**PROVIDED RECORDS**
════════════════════
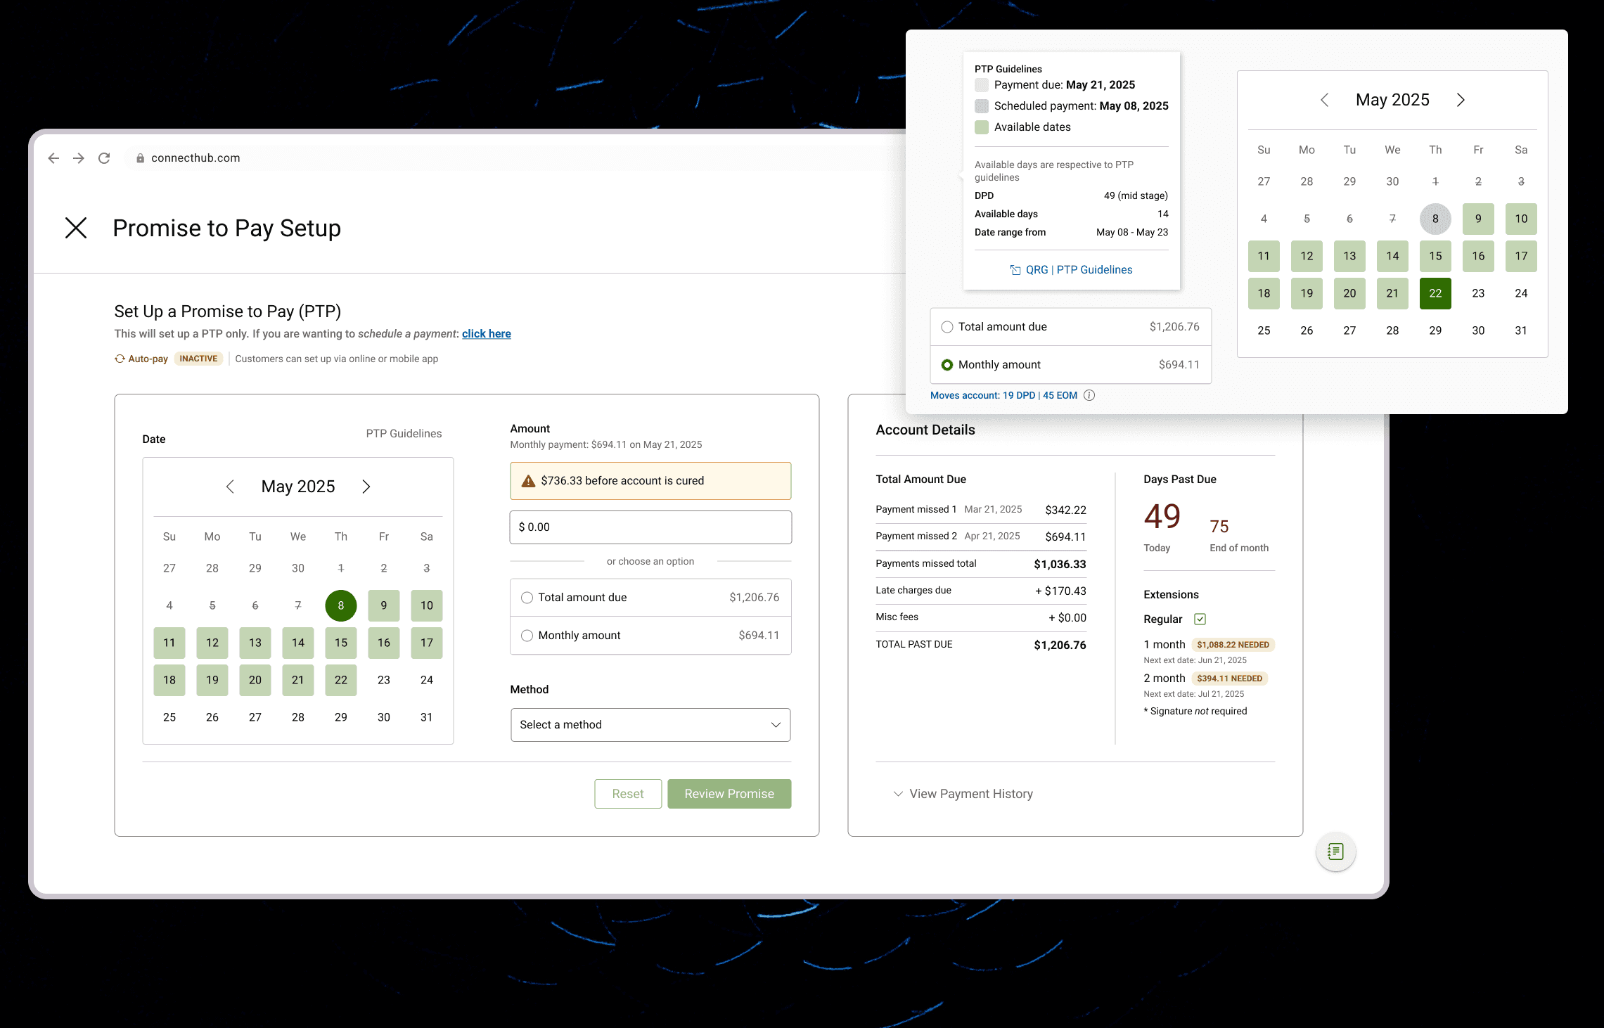Click the Auto-pay refresh icon
This screenshot has height=1028, width=1604.
point(120,359)
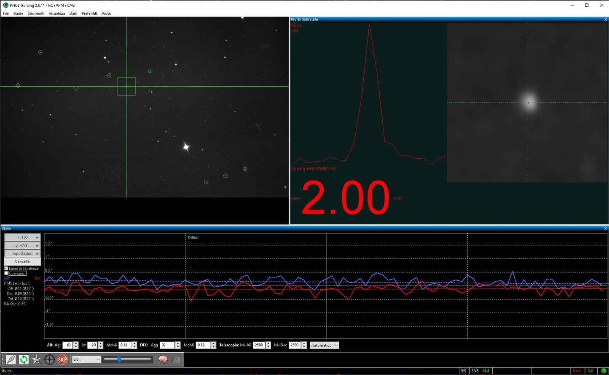This screenshot has height=375, width=609.
Task: Uncheck the Linee di tendenze checkbox
Action: click(x=6, y=269)
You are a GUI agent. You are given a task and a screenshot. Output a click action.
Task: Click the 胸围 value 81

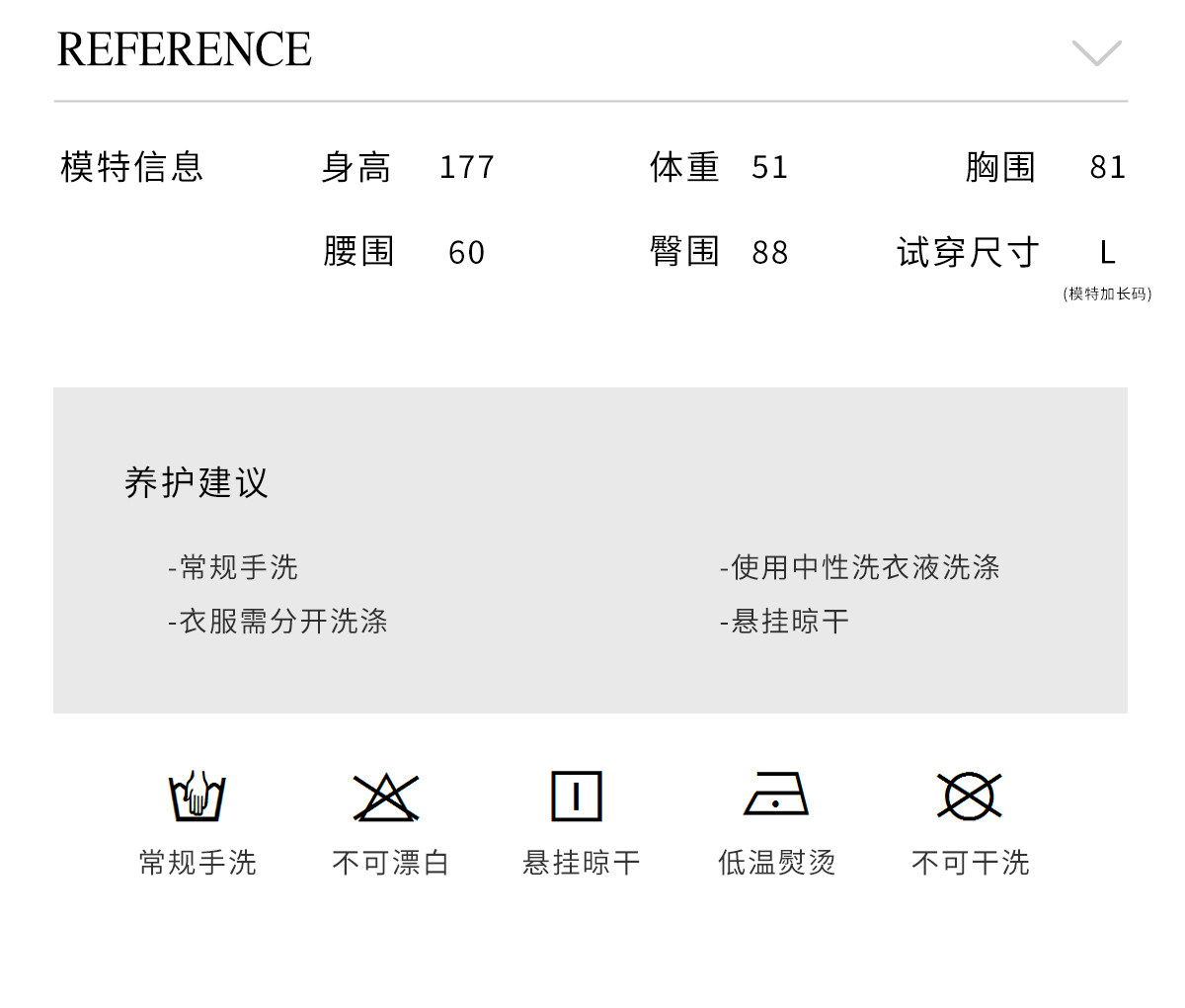pyautogui.click(x=1107, y=167)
════════════════════
**WHAT YOU SHOULD DO**
Please retype every line of the listing above word for word, leaving the pictures out of your answer.

**TASK RESULT**
Click the Auto-pay refresh icon
This screenshot has height=1028, width=1604.
point(120,359)
This screenshot has height=375, width=609.
Task: Uncheck the Linee di tendenze checkbox
Action: click(x=6, y=269)
You are a GUI agent. You are given a task and a screenshot. Output a click action.
Task: Click the 胸围 value 81

pyautogui.click(x=1107, y=167)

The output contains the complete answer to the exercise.